## Task objective
Copy the data exactly, keeping every line intact.

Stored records
:::

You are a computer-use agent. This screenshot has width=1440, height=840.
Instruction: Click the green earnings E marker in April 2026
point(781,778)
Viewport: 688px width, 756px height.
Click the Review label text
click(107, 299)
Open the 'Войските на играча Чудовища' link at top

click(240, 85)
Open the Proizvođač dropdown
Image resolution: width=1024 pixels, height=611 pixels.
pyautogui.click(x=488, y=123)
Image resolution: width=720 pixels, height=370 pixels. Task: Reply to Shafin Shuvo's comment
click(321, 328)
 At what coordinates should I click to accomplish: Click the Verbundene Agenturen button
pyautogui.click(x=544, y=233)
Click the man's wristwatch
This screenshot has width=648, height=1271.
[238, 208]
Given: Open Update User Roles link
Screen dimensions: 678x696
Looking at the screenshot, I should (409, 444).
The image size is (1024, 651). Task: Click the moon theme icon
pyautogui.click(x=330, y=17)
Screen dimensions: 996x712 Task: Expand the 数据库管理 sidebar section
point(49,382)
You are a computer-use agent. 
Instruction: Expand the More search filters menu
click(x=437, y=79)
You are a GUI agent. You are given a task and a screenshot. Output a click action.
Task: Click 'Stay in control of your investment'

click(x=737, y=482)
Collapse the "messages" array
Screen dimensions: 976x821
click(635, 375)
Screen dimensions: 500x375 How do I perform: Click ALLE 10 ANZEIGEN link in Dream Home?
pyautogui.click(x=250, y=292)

:::

## Response to the task
You are a computer-use agent. This screenshot has width=1440, height=840.
Instruction: Click the green earnings E marker in April 2026
point(781,778)
Viewport: 688px width, 756px height.
Click the Review label text
click(107, 299)
Open the 'Войските на играча Чудовища' link at top

click(240, 85)
Open the Proizvođač dropdown
Image resolution: width=1024 pixels, height=611 pixels.
pyautogui.click(x=488, y=123)
Image resolution: width=720 pixels, height=370 pixels. Task: Reply to Shafin Shuvo's comment
click(321, 328)
 At what coordinates should I click to accomplish: Click the Verbundene Agenturen button
pyautogui.click(x=544, y=233)
Click the man's wristwatch
This screenshot has width=648, height=1271.
[238, 208]
Given: Open Update User Roles link
Screen dimensions: 678x696
Looking at the screenshot, I should (409, 444).
The image size is (1024, 651). Task: Click the moon theme icon
pyautogui.click(x=330, y=17)
Screen dimensions: 996x712 Task: Expand the 数据库管理 sidebar section
point(49,382)
You are a computer-use agent. 
Instruction: Expand the More search filters menu
click(x=437, y=79)
You are a GUI agent. You are given a task and a screenshot. Output a click action.
Task: Click 'Stay in control of your investment'

click(x=737, y=482)
Collapse the "messages" array
Screen dimensions: 976x821
click(635, 375)
Screen dimensions: 500x375 How do I perform: Click ALLE 10 ANZEIGEN link in Dream Home?
pyautogui.click(x=250, y=292)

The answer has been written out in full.